As shown in FIGS. 1 and 2, the surgical instrument 20 of the present invention has the blade portion 1 arranged at the forefront, and the blade portion 1 is placed in the same direction as the rotation direction of the rotary knob 2 in FIG. 5 has a structure that can rotate at least 360 degrees around the rotation axis B shown in FIG. FIG. 5 schematically shows the rotation mechanism of the blade portion 1, but between the rotation axis B and the rotation axis A (4 in FIG. 2) that forms an integral structure with the rotatable rotary knob 2. When the rotary knob 2 is rotated with a finger by spanning the wire 3, the blade portion 1 rotates in the same direction as the rotary knob 2 around the rotation axis B in conjunction with the rotation. It has become. In order to rotate the blade portion 1 more stably and more reliably 360 degrees, the single wire 3 is rotated with the rotary knob 2 and the rotation axis A integrally formed, and the blade portion 1 is rotated.

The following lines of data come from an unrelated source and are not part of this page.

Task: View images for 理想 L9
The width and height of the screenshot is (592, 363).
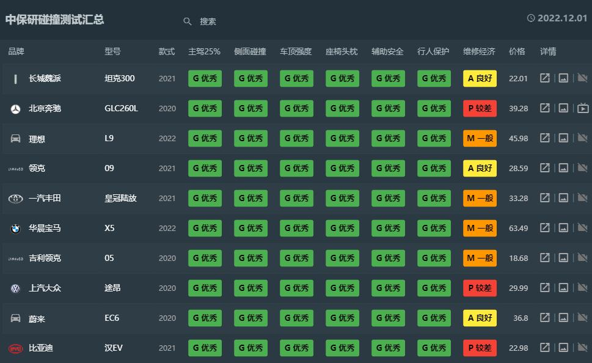Action: point(563,138)
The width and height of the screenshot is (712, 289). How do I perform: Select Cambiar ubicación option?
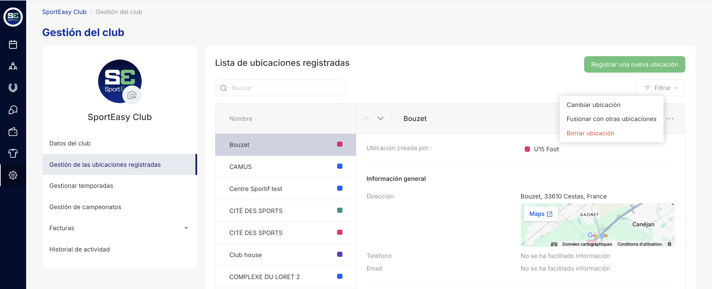593,105
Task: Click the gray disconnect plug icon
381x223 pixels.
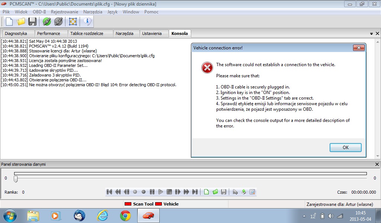Action: 58,22
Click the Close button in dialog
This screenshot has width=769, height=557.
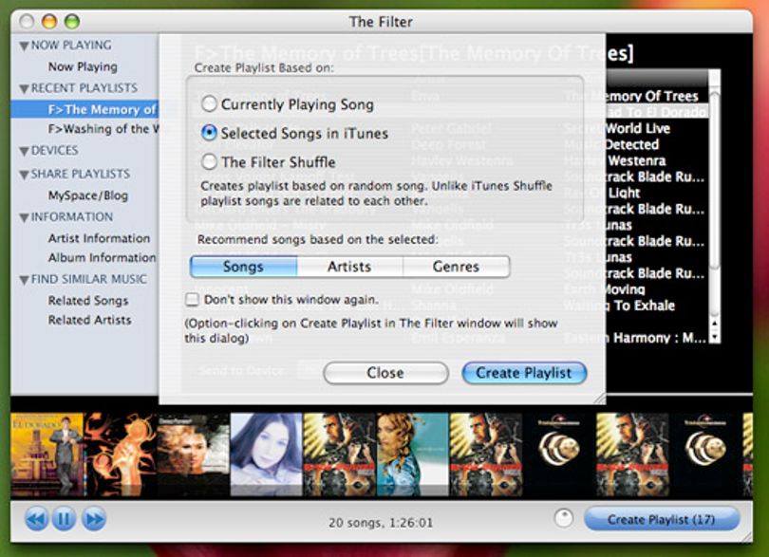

It is preferable that one or more turns are wound around each of the rotating shafts B and both ends of the wire 3 are joined (9 in FIG. 2: connecting portion) to form a continuous ring shape. FIG. 3 shows an example in which the wire 3 is wound around the axis of the rotary shaft B. However, as shown in FIG. 3, the wire 3 is accommodated in a groove 11 provided in a rod-shaped arm portion 10 described later, The groove 11 is preferably structured so that the wire 3 slides.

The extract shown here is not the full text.